I pick up the picture of my baby girl, five years old, with her Nonna’s dog in her Nonna’s garden in red and pink, hair in braids with tiny bows, standing before the foxglove, her little haunting wisdom—like those newborn eyes of hers that held mine, latched onto mine as if to say: I am yours; you will take care me, you will love me: commanding, determined eyes. On the wall, I hadn’t looked at the picture in a long time. Now nine, Livia holds onto Jasper; they watch me crouching by all the glass, waiting for my reaction, suspended in…is it fear? “I’m sorry, Mommy,” Jasper says. I’ve gone back: he is a newborn again and Livia is four—a fall afternoon in my mother’s garden. It is all there—the smell of wood smoke, the chill, the crisp sky and lazy clouds—and everything in between. A marvelous compression of time which then, less marvelously, leaps forward five years—Jasper ten, Livia fourteen, almost grown. “We can fix this,” I said, as my husband vacuumed up the glass and I took the children to their beds and read to them from The Magician’s Elephant, Kate Di Camillo’s wonderful new book. And on the street, sixteen stories below, the man who roams our neighborhood most nights chanting HALLELUJAH began his evening song.
I have many stunning students, but every once in a while I read something so terrific it makes me shiver. Adam Bedell’s writing glitters with passion. I love my job at Hofstra University. I adore my students. Working with this quality of prose, I believe there can’t be a better job out there.
From Bedell’s “The Graveyard Lies Like an Inuit”
We had been walking over an eroded bridge in the woods by Shu Swamp. A stream trickled underneath us, a canopy formed above—branches in the night hung like lanky piano fingers. The sky was deep dark blue with white mountain clouds puffing past the moon, sending eclipses of light between the branches of the canopy. I swear I could hear flutes singing in the wind and crickets, crickets, crickets. She nudged her shirt up, enticing me to finish.

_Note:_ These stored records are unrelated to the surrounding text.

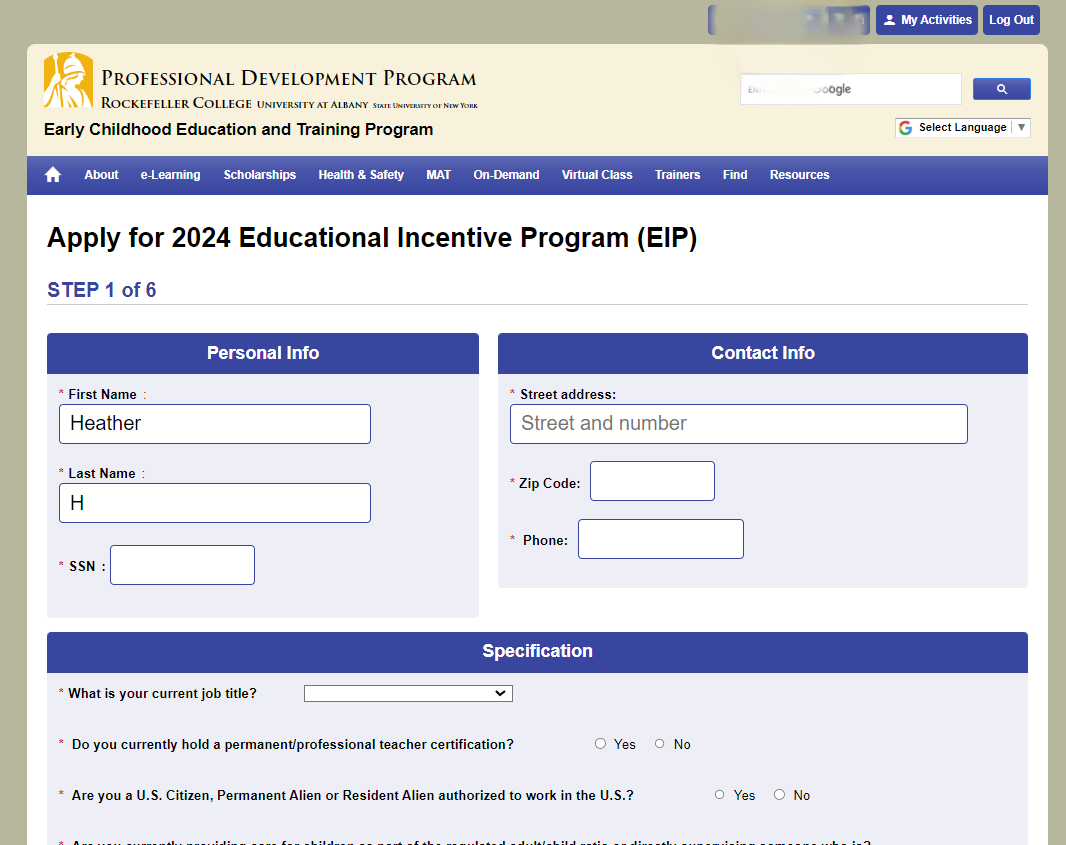Viewport: 1066px width, 845px height.
Task: Open the Health & Safety section
Action: click(x=361, y=174)
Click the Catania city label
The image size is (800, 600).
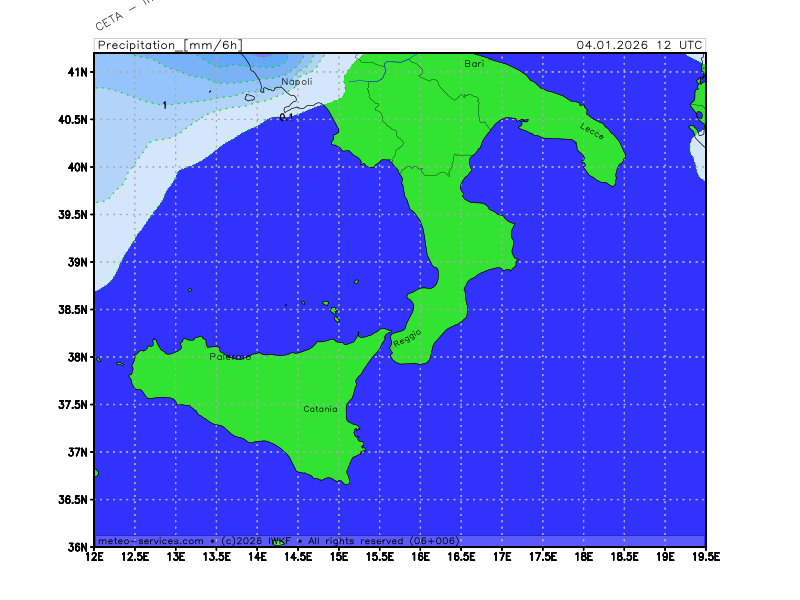coord(321,409)
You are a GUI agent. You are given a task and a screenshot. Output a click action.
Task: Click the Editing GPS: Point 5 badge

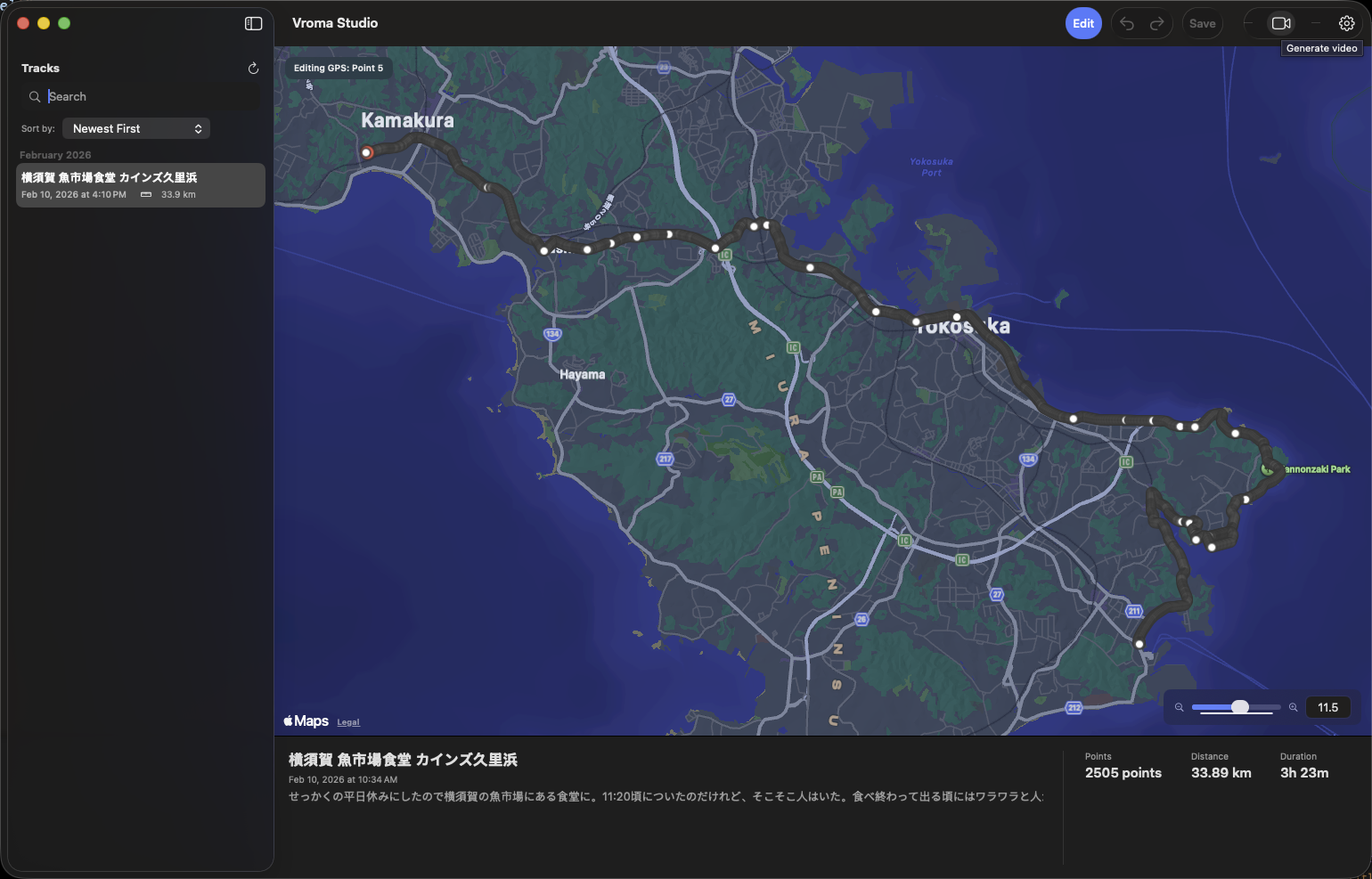click(x=339, y=67)
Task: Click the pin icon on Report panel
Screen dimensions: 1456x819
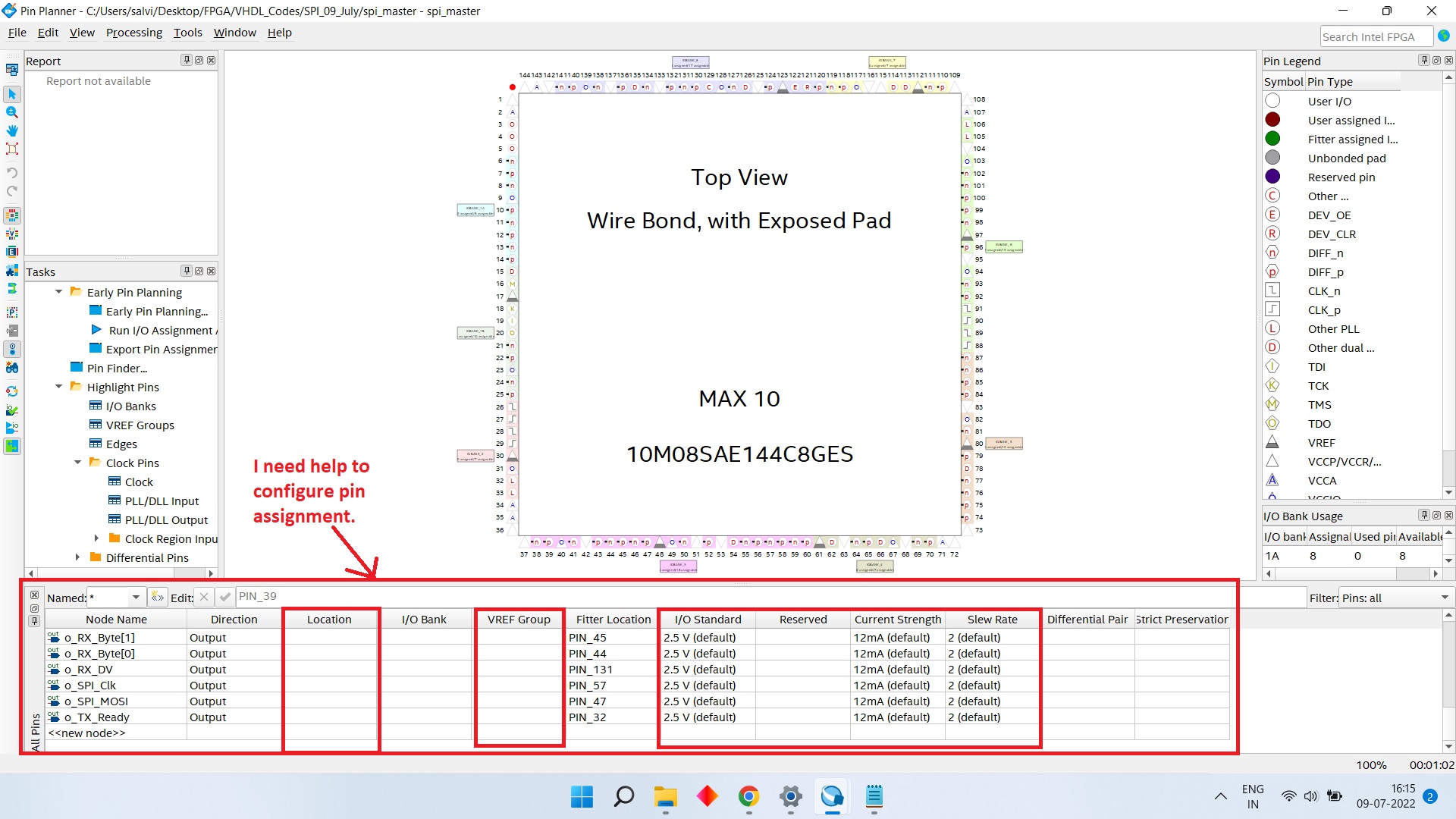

Her body peered out like moonlight and I shadowed it with lunatic kisses.
After, we floated on our backs in the stream with the bottom of our feet each touching, one pointing to the left, the other to the right. Our knees bended, making an oval between us — a giant womb; I saw Triton rising upward, blowing his wreathed horn, our precious…Lily said something real strange. “If we have enough love, we could raise a god,” then she pushed up out of the stream bed, water dripping down her legs. She pulled a leech off, and I jumped out of the water, panicked—she laughed as we hugged…dripping wet, drops sliding off our bodies and pelting the stream.